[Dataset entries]
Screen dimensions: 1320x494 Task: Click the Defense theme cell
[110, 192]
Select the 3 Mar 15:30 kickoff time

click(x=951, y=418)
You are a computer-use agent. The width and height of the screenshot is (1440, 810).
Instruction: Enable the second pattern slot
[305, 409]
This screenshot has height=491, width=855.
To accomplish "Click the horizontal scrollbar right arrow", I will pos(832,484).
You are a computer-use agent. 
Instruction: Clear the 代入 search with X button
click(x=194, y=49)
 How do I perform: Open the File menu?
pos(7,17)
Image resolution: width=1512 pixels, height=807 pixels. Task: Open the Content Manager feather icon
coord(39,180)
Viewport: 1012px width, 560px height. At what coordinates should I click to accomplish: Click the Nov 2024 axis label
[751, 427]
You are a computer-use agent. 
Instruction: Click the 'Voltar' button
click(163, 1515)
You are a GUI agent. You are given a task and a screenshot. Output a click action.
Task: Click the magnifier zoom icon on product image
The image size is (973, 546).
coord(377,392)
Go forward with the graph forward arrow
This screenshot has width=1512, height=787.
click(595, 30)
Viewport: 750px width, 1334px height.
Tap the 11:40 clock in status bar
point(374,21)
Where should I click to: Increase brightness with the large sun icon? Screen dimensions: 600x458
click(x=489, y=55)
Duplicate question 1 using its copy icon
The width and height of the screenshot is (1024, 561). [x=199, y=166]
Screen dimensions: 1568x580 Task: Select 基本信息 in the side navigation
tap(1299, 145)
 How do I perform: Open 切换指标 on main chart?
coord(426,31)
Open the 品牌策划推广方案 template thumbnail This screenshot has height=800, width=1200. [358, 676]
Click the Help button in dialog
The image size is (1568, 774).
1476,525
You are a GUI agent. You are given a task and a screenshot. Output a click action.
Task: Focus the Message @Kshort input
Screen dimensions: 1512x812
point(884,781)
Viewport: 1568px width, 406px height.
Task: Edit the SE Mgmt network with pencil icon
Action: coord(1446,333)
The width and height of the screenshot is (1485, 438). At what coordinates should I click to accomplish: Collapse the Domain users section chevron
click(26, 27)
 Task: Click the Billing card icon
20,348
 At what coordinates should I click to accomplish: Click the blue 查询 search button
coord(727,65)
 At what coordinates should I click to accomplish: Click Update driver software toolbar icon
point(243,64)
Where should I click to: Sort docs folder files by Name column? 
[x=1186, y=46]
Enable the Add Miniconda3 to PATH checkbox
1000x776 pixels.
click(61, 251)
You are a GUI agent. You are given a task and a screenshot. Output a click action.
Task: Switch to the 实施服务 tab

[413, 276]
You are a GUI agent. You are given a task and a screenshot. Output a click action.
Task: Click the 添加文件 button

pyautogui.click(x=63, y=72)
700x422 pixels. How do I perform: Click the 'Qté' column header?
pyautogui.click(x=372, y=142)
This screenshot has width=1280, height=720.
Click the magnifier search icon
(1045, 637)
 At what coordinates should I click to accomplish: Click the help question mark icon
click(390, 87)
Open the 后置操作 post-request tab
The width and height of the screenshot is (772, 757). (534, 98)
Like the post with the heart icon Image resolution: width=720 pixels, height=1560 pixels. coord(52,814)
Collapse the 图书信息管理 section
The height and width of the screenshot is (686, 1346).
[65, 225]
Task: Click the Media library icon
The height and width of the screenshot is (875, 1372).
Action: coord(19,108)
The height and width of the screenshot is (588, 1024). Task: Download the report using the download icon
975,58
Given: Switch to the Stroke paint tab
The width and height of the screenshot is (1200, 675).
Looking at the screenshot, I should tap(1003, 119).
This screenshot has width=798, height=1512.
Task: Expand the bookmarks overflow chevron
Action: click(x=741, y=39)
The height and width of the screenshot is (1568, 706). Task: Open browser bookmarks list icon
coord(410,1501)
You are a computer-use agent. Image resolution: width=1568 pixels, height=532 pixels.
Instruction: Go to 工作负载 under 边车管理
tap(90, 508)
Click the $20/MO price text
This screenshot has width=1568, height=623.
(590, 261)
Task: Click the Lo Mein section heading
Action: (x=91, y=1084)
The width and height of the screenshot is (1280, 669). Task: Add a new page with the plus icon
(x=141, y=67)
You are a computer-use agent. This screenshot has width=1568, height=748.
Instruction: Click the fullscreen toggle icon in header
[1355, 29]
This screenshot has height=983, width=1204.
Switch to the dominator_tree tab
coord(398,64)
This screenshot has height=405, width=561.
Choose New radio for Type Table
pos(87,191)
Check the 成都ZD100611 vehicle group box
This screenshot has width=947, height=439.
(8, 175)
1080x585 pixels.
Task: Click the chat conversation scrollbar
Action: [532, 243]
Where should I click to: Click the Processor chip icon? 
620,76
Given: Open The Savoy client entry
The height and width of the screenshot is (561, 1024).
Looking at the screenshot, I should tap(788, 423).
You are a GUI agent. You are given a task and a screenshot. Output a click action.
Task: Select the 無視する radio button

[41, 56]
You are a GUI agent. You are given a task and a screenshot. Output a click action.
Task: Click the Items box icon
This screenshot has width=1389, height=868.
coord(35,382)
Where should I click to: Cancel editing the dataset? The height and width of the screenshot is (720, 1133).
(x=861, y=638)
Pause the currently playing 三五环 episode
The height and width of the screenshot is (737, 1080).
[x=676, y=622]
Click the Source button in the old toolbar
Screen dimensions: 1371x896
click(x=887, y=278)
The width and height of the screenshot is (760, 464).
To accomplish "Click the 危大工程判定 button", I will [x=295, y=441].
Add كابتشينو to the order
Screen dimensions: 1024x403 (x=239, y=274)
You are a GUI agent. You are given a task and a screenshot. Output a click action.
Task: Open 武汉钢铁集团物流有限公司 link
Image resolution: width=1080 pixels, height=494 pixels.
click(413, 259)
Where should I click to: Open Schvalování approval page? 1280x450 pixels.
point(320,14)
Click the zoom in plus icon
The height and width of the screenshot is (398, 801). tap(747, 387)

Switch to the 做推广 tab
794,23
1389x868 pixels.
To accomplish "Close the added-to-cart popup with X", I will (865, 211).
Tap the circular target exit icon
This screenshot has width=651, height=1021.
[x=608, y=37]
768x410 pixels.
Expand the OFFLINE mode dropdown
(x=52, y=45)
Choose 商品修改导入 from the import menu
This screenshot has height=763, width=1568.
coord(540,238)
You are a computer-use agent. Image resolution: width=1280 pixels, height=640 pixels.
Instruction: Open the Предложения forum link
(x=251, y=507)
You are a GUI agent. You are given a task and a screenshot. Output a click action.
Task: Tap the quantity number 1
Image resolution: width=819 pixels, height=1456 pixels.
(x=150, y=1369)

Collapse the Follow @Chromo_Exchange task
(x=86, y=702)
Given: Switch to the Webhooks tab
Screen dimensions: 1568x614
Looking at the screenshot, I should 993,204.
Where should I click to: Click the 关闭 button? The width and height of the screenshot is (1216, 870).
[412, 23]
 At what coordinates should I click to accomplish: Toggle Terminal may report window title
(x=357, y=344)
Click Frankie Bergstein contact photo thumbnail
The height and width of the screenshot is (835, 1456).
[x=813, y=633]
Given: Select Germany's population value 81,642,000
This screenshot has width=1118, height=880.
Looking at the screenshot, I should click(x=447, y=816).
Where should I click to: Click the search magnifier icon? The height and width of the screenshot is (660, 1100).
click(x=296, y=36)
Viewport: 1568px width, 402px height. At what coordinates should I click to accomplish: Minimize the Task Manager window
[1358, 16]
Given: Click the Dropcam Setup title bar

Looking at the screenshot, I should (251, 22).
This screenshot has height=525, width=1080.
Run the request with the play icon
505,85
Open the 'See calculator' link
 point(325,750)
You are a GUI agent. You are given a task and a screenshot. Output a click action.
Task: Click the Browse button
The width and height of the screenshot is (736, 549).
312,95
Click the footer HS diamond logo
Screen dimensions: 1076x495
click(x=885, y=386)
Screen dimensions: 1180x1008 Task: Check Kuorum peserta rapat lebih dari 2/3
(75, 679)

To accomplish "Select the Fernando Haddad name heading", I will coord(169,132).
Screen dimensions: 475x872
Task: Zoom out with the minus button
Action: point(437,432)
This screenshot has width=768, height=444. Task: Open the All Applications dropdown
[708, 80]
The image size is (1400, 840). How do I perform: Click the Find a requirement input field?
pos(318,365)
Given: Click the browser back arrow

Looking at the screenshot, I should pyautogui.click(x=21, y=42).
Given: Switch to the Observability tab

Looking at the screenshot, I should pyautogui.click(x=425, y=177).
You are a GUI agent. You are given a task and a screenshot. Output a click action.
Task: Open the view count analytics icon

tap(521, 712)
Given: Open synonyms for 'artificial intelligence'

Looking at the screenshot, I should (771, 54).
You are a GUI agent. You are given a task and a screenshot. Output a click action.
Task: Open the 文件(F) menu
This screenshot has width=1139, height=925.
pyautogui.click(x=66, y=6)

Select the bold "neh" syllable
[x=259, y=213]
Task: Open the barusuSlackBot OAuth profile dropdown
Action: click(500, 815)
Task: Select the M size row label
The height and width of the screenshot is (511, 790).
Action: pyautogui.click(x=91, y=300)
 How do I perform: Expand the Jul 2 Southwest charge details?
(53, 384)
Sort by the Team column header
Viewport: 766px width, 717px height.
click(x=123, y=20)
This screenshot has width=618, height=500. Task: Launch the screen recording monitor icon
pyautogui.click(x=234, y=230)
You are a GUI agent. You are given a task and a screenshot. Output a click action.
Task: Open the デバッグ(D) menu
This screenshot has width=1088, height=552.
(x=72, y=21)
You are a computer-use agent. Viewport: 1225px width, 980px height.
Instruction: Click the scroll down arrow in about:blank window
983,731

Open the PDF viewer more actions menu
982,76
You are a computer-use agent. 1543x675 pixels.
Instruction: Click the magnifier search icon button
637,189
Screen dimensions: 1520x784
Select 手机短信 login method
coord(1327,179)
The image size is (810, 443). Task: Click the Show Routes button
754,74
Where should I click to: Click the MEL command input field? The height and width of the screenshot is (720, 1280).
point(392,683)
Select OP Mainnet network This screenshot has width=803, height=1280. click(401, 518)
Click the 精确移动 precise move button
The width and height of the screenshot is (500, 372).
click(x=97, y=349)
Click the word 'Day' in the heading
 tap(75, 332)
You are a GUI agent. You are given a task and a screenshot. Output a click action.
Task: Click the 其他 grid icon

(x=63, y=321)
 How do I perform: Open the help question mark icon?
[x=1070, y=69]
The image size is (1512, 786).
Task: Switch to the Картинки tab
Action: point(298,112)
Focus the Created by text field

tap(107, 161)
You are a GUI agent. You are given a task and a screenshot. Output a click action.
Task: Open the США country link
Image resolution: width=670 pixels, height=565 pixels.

— How to complete this task —
Please repeat the lines above exactly, beginning with the line that contains "Screen dimensions: 1520x784" and ending with the final one.

— Task response —
Screen dimensions: 1520x784
Select 手机短信 login method
coord(1327,179)
The image size is (810, 443). Task: Click the Show Routes button
754,74
Where should I click to: Click the MEL command input field? The height and width of the screenshot is (720, 1280).
point(392,683)
Select OP Mainnet network This screenshot has width=803, height=1280. click(401, 518)
Click the 精确移动 precise move button
The width and height of the screenshot is (500, 372).
click(x=97, y=349)
Click the word 'Day' in the heading
 tap(75, 332)
You are a GUI agent. You are given a task and a screenshot. Output a click action.
Task: Click the 其他 grid icon

(x=63, y=321)
 How do I perform: Open the help question mark icon?
[x=1070, y=69]
The image size is (1512, 786).
Task: Switch to the Картинки tab
Action: point(298,112)
Focus the Created by text field

tap(107, 161)
You are a GUI agent. You are given a task and a screenshot. Output a click action.
Task: Open the США country link
Image resolution: width=670 pixels, height=565 pixels.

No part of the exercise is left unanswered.